RPP KPBPB akan terdiri dari 11 Bab dan 68 pasal yang memuat beberapa hal penting dalam mereformasi KPBPB yakni tentang Dewan Kawasan; Badan Pengusahaan; Perizinan; Ketentuan larangan dan pembatasan; Pemasukan dan Pengeluaran; Insentif; dan Integrasi Pengelolaan Kawasan BBK.

Berbagai fasilitas dan kemudahan untuk KPBPB yang secara khusus termuat dalam UU Cipta Kerja, baik itu dalam pelayanan perizinan berusaha maupun insentif dan kemudahan berusaha di KPBPB, yang meliputi:

(1) Penegasan kewenangan BP dalam mengeluarkan perizinan berusaha dan perizinan lainnya;

(2) Ketentuan perizinan berusaha akan mengikuti peraturan perundang-undangan mengenai pelayanan perizinan berusaha berbasis resiko dan tata cara pengawasan;

(3) Fasilitas fiskal seperti pembebasan bea masuk, PPN, dan PPnBM;

(4) Fasilitas pembebasan cukai untuk barang non-konsumsi yang sesuai dengan ketentuan ketentuan perundang-undangan di bidang cukai; dan

(5) Pengembangan sistem perizinan elektronik terintegrasi secara nasional yang dikeluarkan berdasarkan Norma, Standar, Prosedur dan Kriteria (NSPK) berbasis sistem elektronik.     

  

Sektor Perindustrian, Perdagangan, dan Transportasi

Pandemi Covid-19 menimbulkan berbagai dampak, terutama ekonomi.

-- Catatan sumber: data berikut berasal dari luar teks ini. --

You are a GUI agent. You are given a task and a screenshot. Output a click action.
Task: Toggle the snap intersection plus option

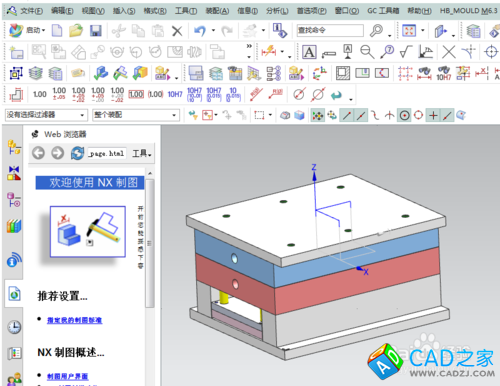433,116
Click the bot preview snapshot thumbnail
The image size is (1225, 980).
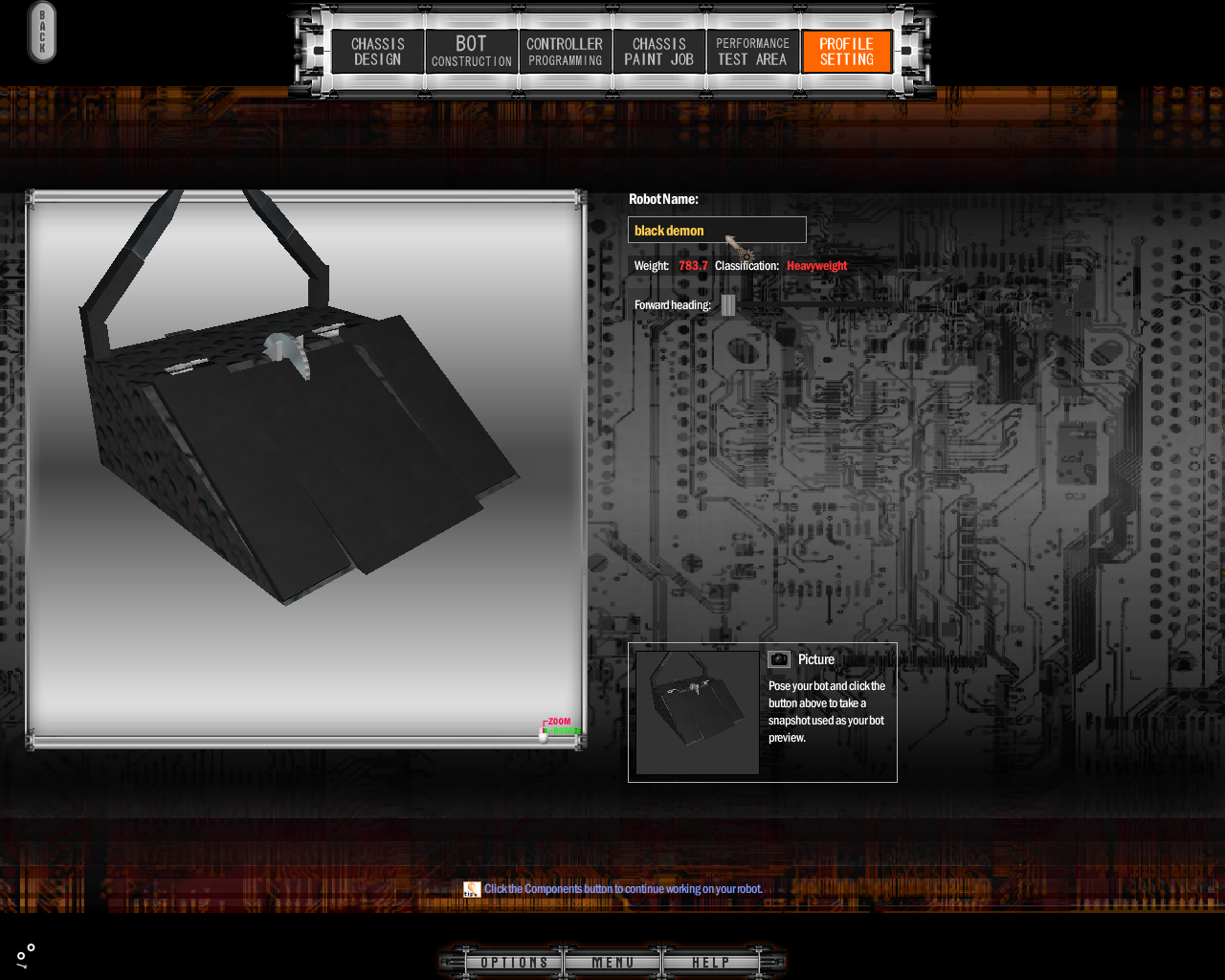click(x=698, y=713)
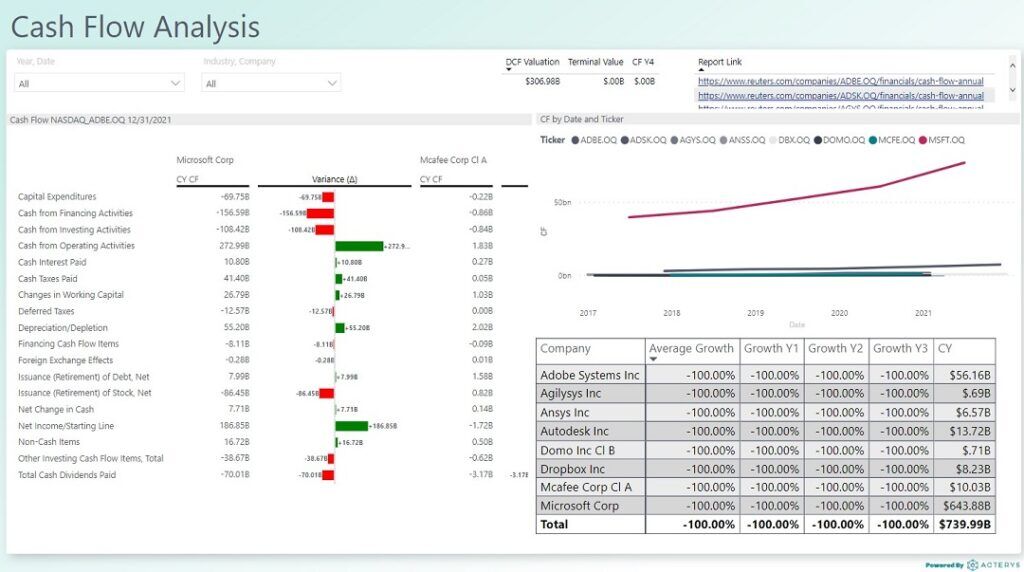Sort table by the CY column header
The height and width of the screenshot is (572, 1024).
945,349
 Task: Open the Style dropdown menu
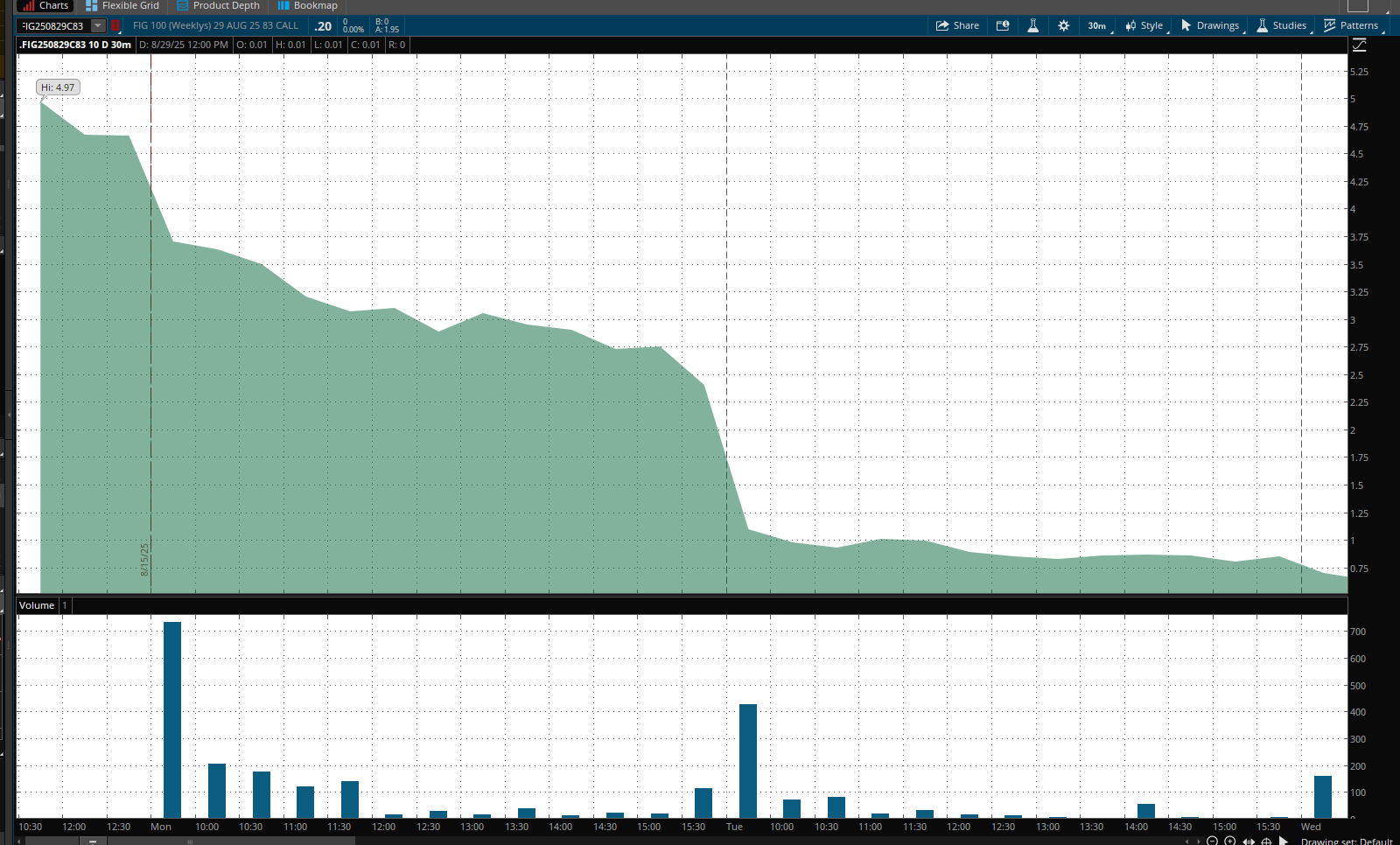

Indikator perekonomian nasional menunjukan bahwa pertumbuhan ekonomi Indonesia mengalami penurunan signifikan menjadi 2,97% pada triwulan pertama dan terkontraksi menjadi minus 5,32% pada triwulan kedua. Hal ini antara lain disebabkan penerapan PSBB di berbagai daerah.

Sedangkan, pada triwulan ketiga, pertumbuhan ekonomi mulai mengalami pemulihan, meskipun masih tetap tumbuh minus 3,49%. Pada triwulan keempat diharapkan pertumbuhan ekonomi dapat mendekati 0% bahkan positif.

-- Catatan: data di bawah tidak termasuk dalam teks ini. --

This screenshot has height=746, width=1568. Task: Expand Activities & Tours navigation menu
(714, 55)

“Hal ini didukung konsumsi pemerintah yang tumbuh sebesar 9,79% dan beberapa sektor seperti pertanian dan informasi-komunikasi yang masih positif,” jelas Staf Ahli Bidang Regulasi, Penegakan Hukum, dan Ketahanan Ekonomi Kemenko Perekonomian Elen Setiadi.

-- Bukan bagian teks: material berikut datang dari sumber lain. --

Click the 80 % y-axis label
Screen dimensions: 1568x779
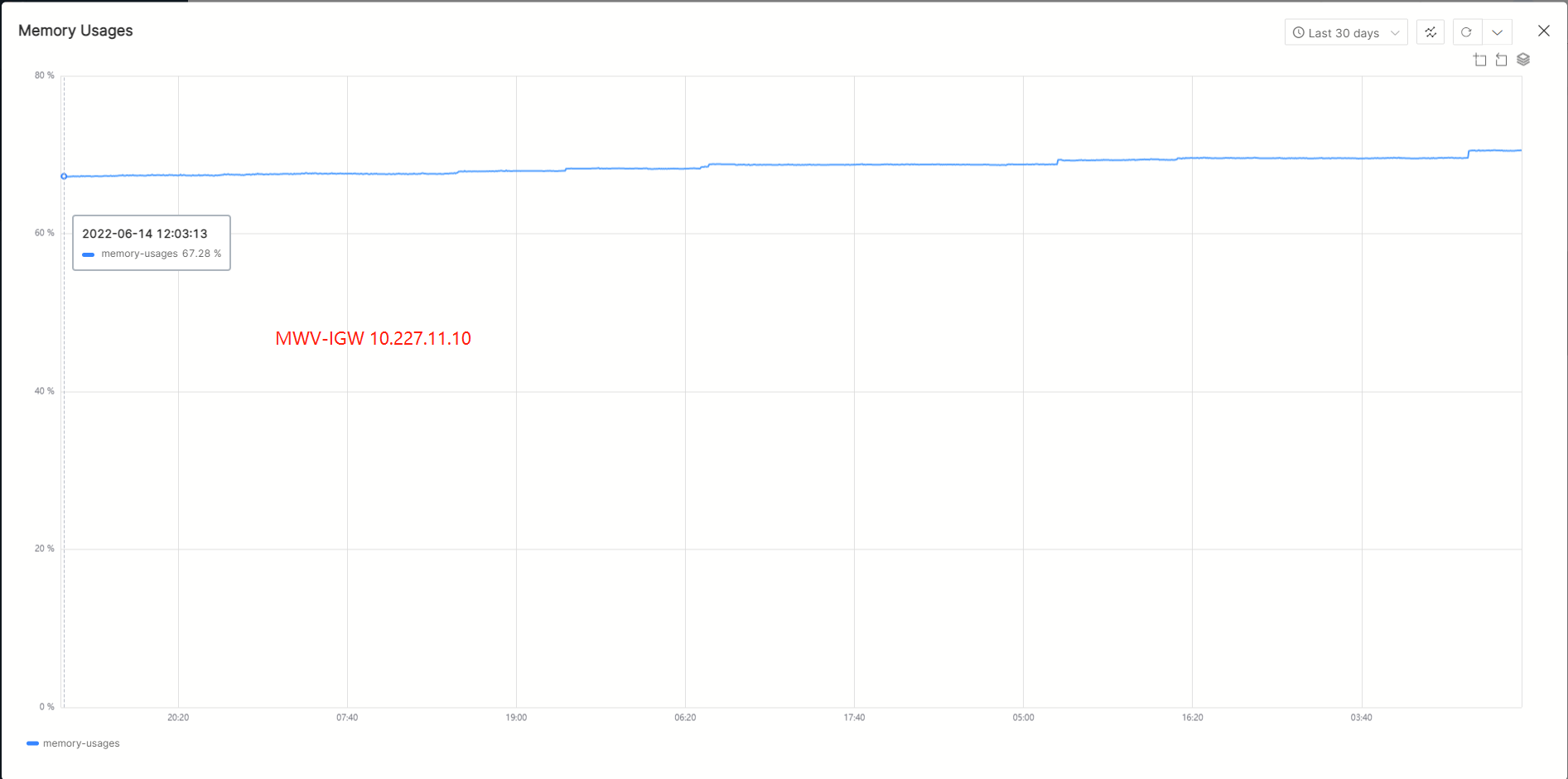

Pada sisi ketenagakerjaan, terjadi disrupsi pada kondisi ketenagakerjaan akibat munculnya pandemi Covid-19. Selain pengangguran, perlu diperhatikan seberapa besar pekerjaan yang hilang akibat pandemi, dan dampak terhadap pasar kerja yang berupa pengurangan jam kerja (working hour losses).

Elen menerangkan, “Tercatat 29,12 juta atau 14,28% dari penduduk usia kerja terkena dampak Covid-19, terdiri dari 5,09 juta orang pengangguran, tidak bekerja sementara dan bukan angkatan kerja karena Covid-19, serta 24,03 juta orang mengalami pengurangan jam kerja (shorter hours) karena pandemi ini juga.”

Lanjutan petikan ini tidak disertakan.